Exercise details: Look through the records below for the line with "is (1080, 826)." and the line with "You are a computer-use agent. Screen", then return those lines and all lines between, exactly.

(Stored data)
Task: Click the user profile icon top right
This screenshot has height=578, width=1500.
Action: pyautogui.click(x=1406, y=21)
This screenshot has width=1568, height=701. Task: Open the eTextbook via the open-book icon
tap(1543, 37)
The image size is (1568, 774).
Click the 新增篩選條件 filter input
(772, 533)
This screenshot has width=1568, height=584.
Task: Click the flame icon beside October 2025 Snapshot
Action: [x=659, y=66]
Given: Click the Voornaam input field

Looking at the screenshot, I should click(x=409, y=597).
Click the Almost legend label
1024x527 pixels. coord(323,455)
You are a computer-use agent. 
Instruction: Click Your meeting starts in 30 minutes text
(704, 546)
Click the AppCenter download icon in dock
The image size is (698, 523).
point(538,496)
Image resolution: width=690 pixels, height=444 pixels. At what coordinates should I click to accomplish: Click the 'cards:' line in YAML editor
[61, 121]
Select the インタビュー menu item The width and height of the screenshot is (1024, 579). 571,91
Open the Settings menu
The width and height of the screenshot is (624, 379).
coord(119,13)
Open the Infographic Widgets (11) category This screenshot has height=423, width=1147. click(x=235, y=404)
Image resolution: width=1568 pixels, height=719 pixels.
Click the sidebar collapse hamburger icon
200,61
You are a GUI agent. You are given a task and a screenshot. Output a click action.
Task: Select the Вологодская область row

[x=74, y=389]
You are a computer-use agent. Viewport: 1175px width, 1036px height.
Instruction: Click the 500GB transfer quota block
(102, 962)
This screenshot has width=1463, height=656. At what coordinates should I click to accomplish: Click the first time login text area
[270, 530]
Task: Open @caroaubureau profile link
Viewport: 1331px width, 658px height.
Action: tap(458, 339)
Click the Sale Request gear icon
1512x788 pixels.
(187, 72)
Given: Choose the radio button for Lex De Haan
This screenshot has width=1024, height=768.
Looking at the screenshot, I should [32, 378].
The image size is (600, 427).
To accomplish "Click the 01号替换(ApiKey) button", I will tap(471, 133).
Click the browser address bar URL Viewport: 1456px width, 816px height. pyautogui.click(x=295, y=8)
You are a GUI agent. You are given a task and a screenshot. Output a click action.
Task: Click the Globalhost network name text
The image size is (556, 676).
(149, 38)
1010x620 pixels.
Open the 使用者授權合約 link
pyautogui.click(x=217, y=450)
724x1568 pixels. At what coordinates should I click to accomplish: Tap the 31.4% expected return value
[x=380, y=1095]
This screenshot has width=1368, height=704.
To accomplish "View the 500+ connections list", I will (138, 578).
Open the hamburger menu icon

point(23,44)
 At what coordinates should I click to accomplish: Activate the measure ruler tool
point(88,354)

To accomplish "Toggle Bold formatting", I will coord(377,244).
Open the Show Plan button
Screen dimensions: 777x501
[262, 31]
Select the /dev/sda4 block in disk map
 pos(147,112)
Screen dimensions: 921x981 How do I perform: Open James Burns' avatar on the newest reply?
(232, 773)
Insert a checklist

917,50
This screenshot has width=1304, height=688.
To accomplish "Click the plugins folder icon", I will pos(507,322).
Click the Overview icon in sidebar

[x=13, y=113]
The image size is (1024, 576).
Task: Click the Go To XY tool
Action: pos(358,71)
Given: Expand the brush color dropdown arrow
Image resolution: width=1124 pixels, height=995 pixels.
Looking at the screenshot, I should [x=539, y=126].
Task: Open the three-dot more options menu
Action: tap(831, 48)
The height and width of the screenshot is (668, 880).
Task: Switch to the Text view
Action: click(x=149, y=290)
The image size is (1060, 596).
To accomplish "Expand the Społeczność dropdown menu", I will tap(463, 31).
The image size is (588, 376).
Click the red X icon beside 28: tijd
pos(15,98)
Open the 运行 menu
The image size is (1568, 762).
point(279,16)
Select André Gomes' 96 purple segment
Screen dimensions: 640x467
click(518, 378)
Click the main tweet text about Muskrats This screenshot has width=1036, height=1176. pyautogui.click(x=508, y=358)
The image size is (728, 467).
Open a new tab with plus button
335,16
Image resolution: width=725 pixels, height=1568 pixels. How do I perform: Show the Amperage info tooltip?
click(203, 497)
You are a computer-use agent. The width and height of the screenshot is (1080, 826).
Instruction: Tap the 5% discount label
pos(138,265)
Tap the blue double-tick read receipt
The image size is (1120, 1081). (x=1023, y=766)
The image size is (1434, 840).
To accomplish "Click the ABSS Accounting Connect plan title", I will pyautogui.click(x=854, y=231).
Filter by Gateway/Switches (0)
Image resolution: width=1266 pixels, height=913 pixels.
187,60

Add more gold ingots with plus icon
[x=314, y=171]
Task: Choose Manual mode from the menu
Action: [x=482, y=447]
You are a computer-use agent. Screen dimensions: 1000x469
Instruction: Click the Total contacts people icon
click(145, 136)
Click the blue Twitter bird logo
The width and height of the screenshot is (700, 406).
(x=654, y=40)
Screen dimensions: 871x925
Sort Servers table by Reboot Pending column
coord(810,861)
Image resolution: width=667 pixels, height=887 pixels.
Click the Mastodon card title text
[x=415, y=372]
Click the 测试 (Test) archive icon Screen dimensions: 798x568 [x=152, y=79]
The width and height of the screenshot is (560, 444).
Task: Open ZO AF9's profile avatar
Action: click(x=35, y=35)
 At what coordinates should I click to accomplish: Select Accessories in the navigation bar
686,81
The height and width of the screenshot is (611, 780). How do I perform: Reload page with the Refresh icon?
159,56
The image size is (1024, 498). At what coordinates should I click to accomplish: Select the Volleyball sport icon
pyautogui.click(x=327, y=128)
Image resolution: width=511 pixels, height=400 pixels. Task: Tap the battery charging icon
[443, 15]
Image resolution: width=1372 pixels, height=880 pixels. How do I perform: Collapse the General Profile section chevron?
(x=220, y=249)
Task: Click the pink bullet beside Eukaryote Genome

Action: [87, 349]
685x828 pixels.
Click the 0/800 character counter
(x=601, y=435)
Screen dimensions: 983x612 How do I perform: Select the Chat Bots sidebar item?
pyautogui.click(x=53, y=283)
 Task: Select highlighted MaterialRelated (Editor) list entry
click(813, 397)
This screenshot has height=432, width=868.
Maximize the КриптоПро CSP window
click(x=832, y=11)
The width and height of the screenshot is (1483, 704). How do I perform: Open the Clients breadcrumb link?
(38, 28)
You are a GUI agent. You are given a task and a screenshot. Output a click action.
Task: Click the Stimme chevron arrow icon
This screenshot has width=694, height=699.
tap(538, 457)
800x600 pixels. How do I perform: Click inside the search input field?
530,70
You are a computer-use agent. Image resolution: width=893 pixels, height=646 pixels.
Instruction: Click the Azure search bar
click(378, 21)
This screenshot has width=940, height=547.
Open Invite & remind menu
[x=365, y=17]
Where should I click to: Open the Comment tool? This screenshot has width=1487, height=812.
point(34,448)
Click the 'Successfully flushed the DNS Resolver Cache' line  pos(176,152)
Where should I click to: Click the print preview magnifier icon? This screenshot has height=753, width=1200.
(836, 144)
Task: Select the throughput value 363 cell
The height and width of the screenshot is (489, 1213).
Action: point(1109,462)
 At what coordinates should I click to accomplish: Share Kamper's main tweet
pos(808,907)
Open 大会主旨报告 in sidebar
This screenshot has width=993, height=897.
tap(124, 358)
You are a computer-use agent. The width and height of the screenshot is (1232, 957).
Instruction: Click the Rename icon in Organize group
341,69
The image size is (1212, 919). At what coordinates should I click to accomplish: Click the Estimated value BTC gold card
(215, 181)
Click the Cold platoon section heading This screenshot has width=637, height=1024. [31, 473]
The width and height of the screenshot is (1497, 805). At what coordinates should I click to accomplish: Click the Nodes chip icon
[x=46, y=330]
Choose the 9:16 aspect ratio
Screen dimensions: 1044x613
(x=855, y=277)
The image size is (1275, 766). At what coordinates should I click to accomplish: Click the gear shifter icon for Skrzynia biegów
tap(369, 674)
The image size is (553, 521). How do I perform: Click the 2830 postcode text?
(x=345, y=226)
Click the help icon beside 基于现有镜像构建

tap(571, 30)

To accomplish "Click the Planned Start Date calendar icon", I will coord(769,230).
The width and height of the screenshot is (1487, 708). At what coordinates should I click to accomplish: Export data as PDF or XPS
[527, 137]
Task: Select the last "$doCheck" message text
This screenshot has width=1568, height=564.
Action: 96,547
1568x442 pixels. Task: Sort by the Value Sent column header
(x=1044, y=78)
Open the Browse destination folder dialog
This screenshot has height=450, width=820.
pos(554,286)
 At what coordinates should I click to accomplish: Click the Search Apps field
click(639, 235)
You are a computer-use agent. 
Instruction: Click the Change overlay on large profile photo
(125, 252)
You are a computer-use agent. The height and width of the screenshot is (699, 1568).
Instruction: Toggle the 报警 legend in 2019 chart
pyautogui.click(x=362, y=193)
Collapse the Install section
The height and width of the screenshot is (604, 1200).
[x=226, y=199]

Response for this exercise:
You are a computer-use agent. The width and height of the screenshot is (1080, 826).
Instruction: Tap the 5% discount label
pos(138,265)
Tap the blue double-tick read receipt
The image size is (1120, 1081). (x=1023, y=766)
The image size is (1434, 840).
To accomplish "Click the ABSS Accounting Connect plan title", I will pyautogui.click(x=854, y=231).
Filter by Gateway/Switches (0)
Image resolution: width=1266 pixels, height=913 pixels.
187,60

Add more gold ingots with plus icon
[x=314, y=171]
Task: Choose Manual mode from the menu
Action: [x=482, y=447]
You are a computer-use agent. Screen dimensions: 1000x469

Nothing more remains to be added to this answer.